## Work instructions
Find each line in the rows below that contains the string "This", and copy those lines out in full.

## Supplied information
>> start
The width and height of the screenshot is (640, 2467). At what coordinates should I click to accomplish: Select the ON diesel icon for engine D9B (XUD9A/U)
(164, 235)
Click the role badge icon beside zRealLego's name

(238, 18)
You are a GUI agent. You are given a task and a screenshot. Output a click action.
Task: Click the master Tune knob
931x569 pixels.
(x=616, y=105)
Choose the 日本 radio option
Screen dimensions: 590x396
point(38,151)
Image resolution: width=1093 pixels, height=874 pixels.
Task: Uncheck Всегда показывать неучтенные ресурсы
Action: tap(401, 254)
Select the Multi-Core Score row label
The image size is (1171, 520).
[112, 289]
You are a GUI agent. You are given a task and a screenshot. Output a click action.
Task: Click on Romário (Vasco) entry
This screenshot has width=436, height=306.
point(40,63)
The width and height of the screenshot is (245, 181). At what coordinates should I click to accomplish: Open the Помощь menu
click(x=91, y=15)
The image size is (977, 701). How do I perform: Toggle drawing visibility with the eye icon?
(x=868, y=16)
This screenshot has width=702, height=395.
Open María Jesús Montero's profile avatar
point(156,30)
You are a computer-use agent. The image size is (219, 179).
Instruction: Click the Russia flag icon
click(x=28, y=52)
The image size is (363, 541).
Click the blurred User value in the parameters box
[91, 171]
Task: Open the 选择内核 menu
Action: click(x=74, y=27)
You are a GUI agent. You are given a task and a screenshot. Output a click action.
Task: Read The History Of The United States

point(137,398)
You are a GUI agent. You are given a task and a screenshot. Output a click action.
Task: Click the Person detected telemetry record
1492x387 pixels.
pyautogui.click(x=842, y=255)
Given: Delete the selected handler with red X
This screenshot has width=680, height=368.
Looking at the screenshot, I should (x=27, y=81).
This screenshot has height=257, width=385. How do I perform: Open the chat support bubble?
>> end
## Exercise output
This screenshot has width=436, height=306.
This screenshot has width=702, height=395.
This screenshot has width=680, height=368.
This screenshot has height=257, width=385. How do I perform: Open the chat support bubble?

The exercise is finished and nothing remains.